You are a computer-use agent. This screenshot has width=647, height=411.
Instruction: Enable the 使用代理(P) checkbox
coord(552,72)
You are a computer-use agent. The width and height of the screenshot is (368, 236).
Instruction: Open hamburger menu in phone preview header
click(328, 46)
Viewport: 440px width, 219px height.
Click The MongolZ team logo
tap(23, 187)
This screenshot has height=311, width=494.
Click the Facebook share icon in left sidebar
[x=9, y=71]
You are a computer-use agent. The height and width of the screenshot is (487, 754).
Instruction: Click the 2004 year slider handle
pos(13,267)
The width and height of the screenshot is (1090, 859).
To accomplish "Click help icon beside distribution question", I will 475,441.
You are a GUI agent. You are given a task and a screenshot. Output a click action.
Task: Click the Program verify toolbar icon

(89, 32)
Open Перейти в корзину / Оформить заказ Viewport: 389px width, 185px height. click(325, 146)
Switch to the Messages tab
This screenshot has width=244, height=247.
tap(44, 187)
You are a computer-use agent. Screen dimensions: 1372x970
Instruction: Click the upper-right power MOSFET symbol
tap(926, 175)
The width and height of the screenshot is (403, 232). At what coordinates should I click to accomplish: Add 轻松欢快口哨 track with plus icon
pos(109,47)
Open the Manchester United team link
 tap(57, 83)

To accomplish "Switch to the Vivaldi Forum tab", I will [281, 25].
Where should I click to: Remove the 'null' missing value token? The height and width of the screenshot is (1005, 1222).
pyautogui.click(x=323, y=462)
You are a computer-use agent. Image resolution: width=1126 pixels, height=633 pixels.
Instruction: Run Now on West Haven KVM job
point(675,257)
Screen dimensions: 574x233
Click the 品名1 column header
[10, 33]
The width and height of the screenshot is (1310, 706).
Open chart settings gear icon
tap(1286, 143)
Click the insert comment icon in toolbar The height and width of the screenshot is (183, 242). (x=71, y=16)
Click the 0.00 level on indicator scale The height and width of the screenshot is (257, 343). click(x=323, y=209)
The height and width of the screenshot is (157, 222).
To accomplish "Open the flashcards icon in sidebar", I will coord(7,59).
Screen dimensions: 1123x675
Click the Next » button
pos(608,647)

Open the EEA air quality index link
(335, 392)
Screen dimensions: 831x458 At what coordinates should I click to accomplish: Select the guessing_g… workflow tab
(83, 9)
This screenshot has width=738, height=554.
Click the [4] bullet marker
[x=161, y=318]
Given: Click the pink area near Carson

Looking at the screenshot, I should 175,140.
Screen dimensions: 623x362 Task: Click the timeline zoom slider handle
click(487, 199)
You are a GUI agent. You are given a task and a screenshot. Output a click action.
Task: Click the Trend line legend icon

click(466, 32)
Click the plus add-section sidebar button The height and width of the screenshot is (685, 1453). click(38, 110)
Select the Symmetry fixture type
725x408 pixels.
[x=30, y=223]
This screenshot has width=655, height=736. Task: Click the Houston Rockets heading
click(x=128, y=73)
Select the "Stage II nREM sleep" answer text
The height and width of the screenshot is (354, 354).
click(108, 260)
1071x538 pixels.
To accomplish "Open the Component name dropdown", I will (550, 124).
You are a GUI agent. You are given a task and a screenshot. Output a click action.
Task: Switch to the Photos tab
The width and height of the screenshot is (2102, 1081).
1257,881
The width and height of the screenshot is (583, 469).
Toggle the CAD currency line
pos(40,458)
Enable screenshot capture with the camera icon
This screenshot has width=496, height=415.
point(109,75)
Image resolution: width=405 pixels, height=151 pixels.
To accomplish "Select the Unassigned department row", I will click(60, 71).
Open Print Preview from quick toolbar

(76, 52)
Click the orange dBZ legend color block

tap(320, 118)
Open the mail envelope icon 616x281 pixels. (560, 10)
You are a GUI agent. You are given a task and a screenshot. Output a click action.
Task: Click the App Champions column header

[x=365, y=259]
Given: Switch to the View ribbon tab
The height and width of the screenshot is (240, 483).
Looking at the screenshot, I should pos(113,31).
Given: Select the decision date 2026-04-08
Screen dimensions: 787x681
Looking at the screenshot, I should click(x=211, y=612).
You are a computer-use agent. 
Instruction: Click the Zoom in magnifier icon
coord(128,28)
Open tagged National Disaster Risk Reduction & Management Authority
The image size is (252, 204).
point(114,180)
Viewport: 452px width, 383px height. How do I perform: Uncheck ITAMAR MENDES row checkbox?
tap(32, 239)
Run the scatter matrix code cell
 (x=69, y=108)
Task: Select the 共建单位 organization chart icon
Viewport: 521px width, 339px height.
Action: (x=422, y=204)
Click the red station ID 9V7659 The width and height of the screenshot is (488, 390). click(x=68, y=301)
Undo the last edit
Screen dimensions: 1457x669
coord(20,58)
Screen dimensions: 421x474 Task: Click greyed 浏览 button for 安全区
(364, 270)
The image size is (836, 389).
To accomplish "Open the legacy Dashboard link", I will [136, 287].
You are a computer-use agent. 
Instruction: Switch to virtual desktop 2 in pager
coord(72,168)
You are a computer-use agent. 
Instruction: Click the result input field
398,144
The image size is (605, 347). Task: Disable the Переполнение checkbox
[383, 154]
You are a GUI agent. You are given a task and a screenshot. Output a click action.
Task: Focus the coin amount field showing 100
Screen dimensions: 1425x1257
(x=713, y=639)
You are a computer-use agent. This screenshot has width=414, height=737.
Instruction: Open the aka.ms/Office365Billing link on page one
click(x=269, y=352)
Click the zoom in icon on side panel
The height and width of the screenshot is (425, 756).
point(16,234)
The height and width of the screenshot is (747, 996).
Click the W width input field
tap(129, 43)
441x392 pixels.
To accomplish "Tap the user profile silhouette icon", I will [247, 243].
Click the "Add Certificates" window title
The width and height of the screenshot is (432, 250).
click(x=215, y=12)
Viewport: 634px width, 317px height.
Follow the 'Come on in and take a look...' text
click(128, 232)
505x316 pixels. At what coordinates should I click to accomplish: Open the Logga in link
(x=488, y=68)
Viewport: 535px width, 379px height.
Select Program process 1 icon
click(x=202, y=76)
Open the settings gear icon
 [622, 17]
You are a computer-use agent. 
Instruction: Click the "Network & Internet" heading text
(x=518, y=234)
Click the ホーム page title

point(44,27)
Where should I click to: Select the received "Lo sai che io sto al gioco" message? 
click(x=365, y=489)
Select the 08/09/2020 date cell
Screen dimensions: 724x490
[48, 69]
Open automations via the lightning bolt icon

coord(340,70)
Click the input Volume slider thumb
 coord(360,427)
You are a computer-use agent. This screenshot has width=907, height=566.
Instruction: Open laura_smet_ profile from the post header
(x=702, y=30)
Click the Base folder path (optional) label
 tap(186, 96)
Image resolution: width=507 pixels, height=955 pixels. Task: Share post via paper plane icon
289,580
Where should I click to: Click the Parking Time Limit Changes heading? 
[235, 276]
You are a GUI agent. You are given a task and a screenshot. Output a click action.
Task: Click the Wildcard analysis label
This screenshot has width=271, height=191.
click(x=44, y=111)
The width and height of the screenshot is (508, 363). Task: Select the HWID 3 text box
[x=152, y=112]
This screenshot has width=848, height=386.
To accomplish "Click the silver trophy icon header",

· · · · · · ·

Task details: Please reproduce the data as it was given, with every line exact.

Answer for this exercise:
You are a computer-use agent. This screenshot has width=647, height=411.
Instruction: Enable the 使用代理(P) checkbox
coord(552,72)
You are a computer-use agent. The width and height of the screenshot is (368, 236).
Instruction: Open hamburger menu in phone preview header
click(328, 46)
Viewport: 440px width, 219px height.
Click The MongolZ team logo
tap(23, 187)
This screenshot has height=311, width=494.
Click the Facebook share icon in left sidebar
[x=9, y=71]
You are a computer-use agent. The height and width of the screenshot is (487, 754).
Instruction: Click the 2004 year slider handle
pos(13,267)
The width and height of the screenshot is (1090, 859).
To accomplish "Click help icon beside distribution question", I will 475,441.
You are a GUI agent. You are given a task and a screenshot. Output a click action.
Task: Click the Program verify toolbar icon

(89, 32)
Open Перейти в корзину / Оформить заказ Viewport: 389px width, 185px height. click(325, 146)
Switch to the Messages tab
This screenshot has width=244, height=247.
tap(44, 187)
You are a computer-use agent. Screen dimensions: 1372x970
Instruction: Click the upper-right power MOSFET symbol
tap(926, 175)
The width and height of the screenshot is (403, 232). At what coordinates should I click to accomplish: Add 轻松欢快口哨 track with plus icon
pos(109,47)
Open the Manchester United team link
 tap(57, 83)

To accomplish "Switch to the Vivaldi Forum tab", I will [281, 25].
Where should I click to: Remove the 'null' missing value token? The height and width of the screenshot is (1005, 1222).
pyautogui.click(x=323, y=462)
You are a computer-use agent. Image resolution: width=1126 pixels, height=633 pixels.
Instruction: Run Now on West Haven KVM job
point(675,257)
Screen dimensions: 574x233
Click the 品名1 column header
[10, 33]
The width and height of the screenshot is (1310, 706).
Open chart settings gear icon
tap(1286, 143)
Click the insert comment icon in toolbar The height and width of the screenshot is (183, 242). (x=71, y=16)
Click the 0.00 level on indicator scale The height and width of the screenshot is (257, 343). click(x=323, y=209)
The height and width of the screenshot is (157, 222).
To accomplish "Open the flashcards icon in sidebar", I will coord(7,59).
Screen dimensions: 1123x675
Click the Next » button
pos(608,647)

Open the EEA air quality index link
(335, 392)
Screen dimensions: 831x458 At what coordinates should I click to accomplish: Select the guessing_g… workflow tab
(83, 9)
This screenshot has width=738, height=554.
Click the [4] bullet marker
[x=161, y=318]
Given: Click the pink area near Carson

Looking at the screenshot, I should 175,140.
Screen dimensions: 623x362 Task: Click the timeline zoom slider handle
click(487, 199)
You are a GUI agent. You are given a task and a screenshot. Output a click action.
Task: Click the Trend line legend icon

click(466, 32)
Click the plus add-section sidebar button The height and width of the screenshot is (685, 1453). click(38, 110)
Select the Symmetry fixture type
725x408 pixels.
[x=30, y=223]
This screenshot has width=655, height=736. Task: Click the Houston Rockets heading
click(x=128, y=73)
Select the "Stage II nREM sleep" answer text
The height and width of the screenshot is (354, 354).
click(108, 260)
1071x538 pixels.
To accomplish "Open the Component name dropdown", I will (550, 124).
You are a GUI agent. You are given a task and a screenshot. Output a click action.
Task: Switch to the Photos tab
The width and height of the screenshot is (2102, 1081).
1257,881
The width and height of the screenshot is (583, 469).
Toggle the CAD currency line
pos(40,458)
Enable screenshot capture with the camera icon
This screenshot has width=496, height=415.
point(109,75)
Image resolution: width=405 pixels, height=151 pixels.
To accomplish "Select the Unassigned department row", I will click(60, 71).
Open Print Preview from quick toolbar

(76, 52)
Click the orange dBZ legend color block

tap(320, 118)
Open the mail envelope icon 616x281 pixels. (560, 10)
You are a GUI agent. You are given a task and a screenshot. Output a click action.
Task: Click the App Champions column header

[x=365, y=259]
Given: Switch to the View ribbon tab
The height and width of the screenshot is (240, 483).
Looking at the screenshot, I should pos(113,31).
Given: Select the decision date 2026-04-08
Screen dimensions: 787x681
Looking at the screenshot, I should click(x=211, y=612).
You are a computer-use agent. 
Instruction: Click the Zoom in magnifier icon
coord(128,28)
Open tagged National Disaster Risk Reduction & Management Authority
The image size is (252, 204).
point(114,180)
Viewport: 452px width, 383px height. How do I perform: Uncheck ITAMAR MENDES row checkbox?
tap(32, 239)
Run the scatter matrix code cell
 (x=69, y=108)
Task: Select the 共建单位 organization chart icon
Viewport: 521px width, 339px height.
Action: (x=422, y=204)
Click the red station ID 9V7659 The width and height of the screenshot is (488, 390). click(x=68, y=301)
Undo the last edit
Screen dimensions: 1457x669
coord(20,58)
Screen dimensions: 421x474 Task: Click greyed 浏览 button for 安全区
(364, 270)
The image size is (836, 389).
To accomplish "Open the legacy Dashboard link", I will [136, 287].
You are a computer-use agent. 
Instruction: Switch to virtual desktop 2 in pager
coord(72,168)
You are a computer-use agent. 
Instruction: Click the result input field
398,144
The image size is (605, 347). Task: Disable the Переполнение checkbox
[383, 154]
You are a GUI agent. You are given a task and a screenshot. Output a click action.
Task: Focus the coin amount field showing 100
Screen dimensions: 1425x1257
(x=713, y=639)
You are a computer-use agent. This screenshot has width=414, height=737.
Instruction: Open the aka.ms/Office365Billing link on page one
click(x=269, y=352)
Click the zoom in icon on side panel
The height and width of the screenshot is (425, 756).
point(16,234)
The height and width of the screenshot is (747, 996).
Click the W width input field
tap(129, 43)
441x392 pixels.
To accomplish "Tap the user profile silhouette icon", I will [247, 243].
Click the "Add Certificates" window title
The width and height of the screenshot is (432, 250).
click(x=215, y=12)
Viewport: 634px width, 317px height.
Follow the 'Come on in and take a look...' text
click(128, 232)
505x316 pixels. At what coordinates should I click to accomplish: Open the Logga in link
(x=488, y=68)
Viewport: 535px width, 379px height.
Select Program process 1 icon
click(x=202, y=76)
Open the settings gear icon
 [622, 17]
You are a computer-use agent. 
Instruction: Click the "Network & Internet" heading text
(x=518, y=234)
Click the ホーム page title

point(44,27)
Where should I click to: Select the received "Lo sai che io sto al gioco" message? 
click(x=365, y=489)
Select the 08/09/2020 date cell
Screen dimensions: 724x490
[48, 69]
Open automations via the lightning bolt icon

coord(340,70)
Click the input Volume slider thumb
 coord(360,427)
You are a computer-use agent. This screenshot has width=907, height=566.
Instruction: Open laura_smet_ profile from the post header
(x=702, y=30)
Click the Base folder path (optional) label
 tap(186, 96)
Image resolution: width=507 pixels, height=955 pixels. Task: Share post via paper plane icon
289,580
Where should I click to: Click the Parking Time Limit Changes heading? 
[235, 276]
You are a GUI agent. You are given a task and a screenshot. Output a click action.
Task: Click the Wildcard analysis label
This screenshot has width=271, height=191.
click(x=44, y=111)
The width and height of the screenshot is (508, 363). Task: Select the HWID 3 text box
[x=152, y=112]
This screenshot has width=848, height=386.
To accomplish "Click the silver trophy icon header",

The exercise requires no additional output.